Drug provocation tests (DPTs) are the reference standard for confirming drug hypersensitivity, yet positive tests may require urgent treatment even in controlled settings. We described the clinical profile, reaction patterns, and management needs of patients with positive DPTs and explored predictors of clinically significant reactions.

Method

We retrospectively reviewed 10,635 DPTs performed in a tertiary allergy center (Jan 2015–Sep 2025). Patients with positive reactions were characterized for demographics, comorbidities, reaction onset and severity, and treatments. Moderate-to-severe reactions were defined as grade >1. Multivariable logistic regression assessed predictors of moderate-to-severe reactions.

Results

Seventy-five positive reactions occurred in 66 adults (positivity rate 0.7%). Median age was 33.8 years (IQR 24.8–46.3) and 64.0% were female.

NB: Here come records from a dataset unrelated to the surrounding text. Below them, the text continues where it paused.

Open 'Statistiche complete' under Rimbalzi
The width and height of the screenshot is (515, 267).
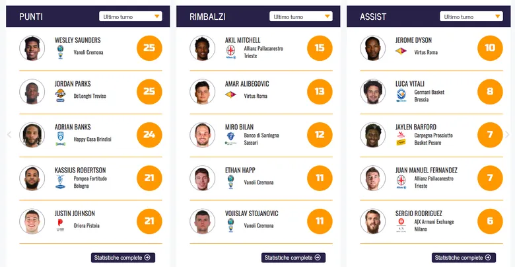coord(293,258)
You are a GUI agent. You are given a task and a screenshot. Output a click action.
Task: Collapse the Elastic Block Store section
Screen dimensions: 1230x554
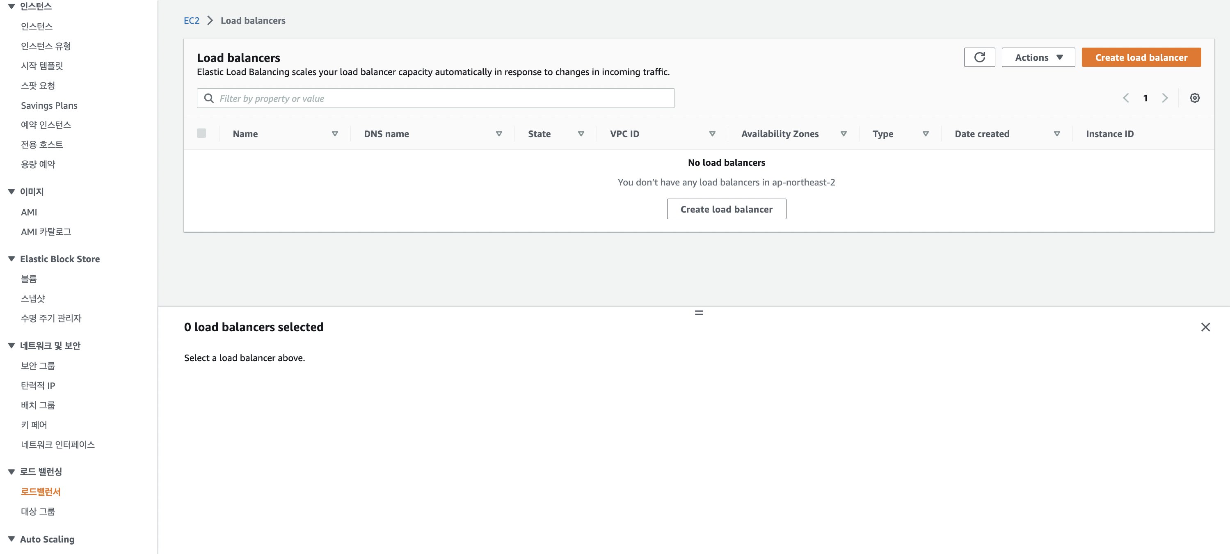coord(11,259)
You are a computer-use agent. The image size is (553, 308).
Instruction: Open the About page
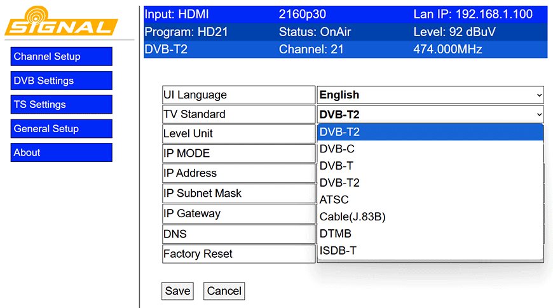click(x=61, y=153)
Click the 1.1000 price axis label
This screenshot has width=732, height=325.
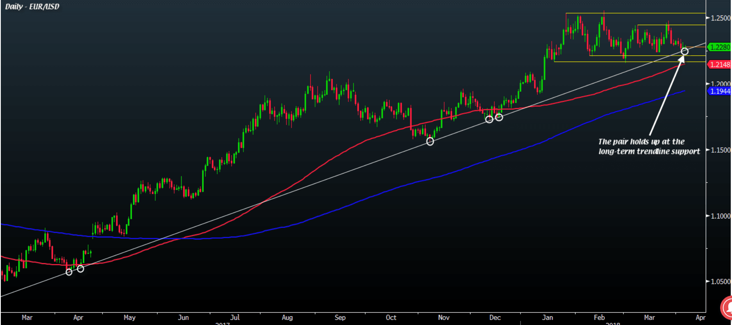coord(720,216)
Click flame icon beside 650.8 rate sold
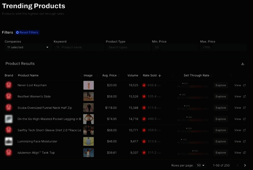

Median time to onset was 120 min (IQR 60–180; range 5–360). Reactions were mild 52.0%, moderate 29.3%, and severe 18.7%. Pharmacologic intervention was required in 84.0%: antihistamines 76.0%, systemic corticosteroids 65.3%, short-acting bronchodilator 14.7%, and intramuscular epinephrine 14.7%; hospital admission occurred in 1.3%. Comorbidities were frequent, including asthma (44.0%), allergic rhinitis (38.7%), nasal polyps (28.0%), NSAID-exacerbated respiratory disease (NERD) (28.0%), and prior anaphylaxis (30.7%). In multivariable analysis, NERD independently predicted moderate-to-severe reactions (OR 7.10; 95% CI 1.58–31.84), and tests indicated by senior allergists were associated with higher risk than those indicated by fellows (OR 18.51; 95% CI 2.58–132.93).

Conclusion

In this study, conducted at a highly experienced center in DPT, the reaction rate was found to ve 0.7%. In a high-risk cohort, nearly one in five positive DPTs were severe and one in seven required epinephrine, underscoring the need for experienced centers with full emergency preparedness. Patients with NERD and other high-risk features warrant enhanced risk stratification and observation.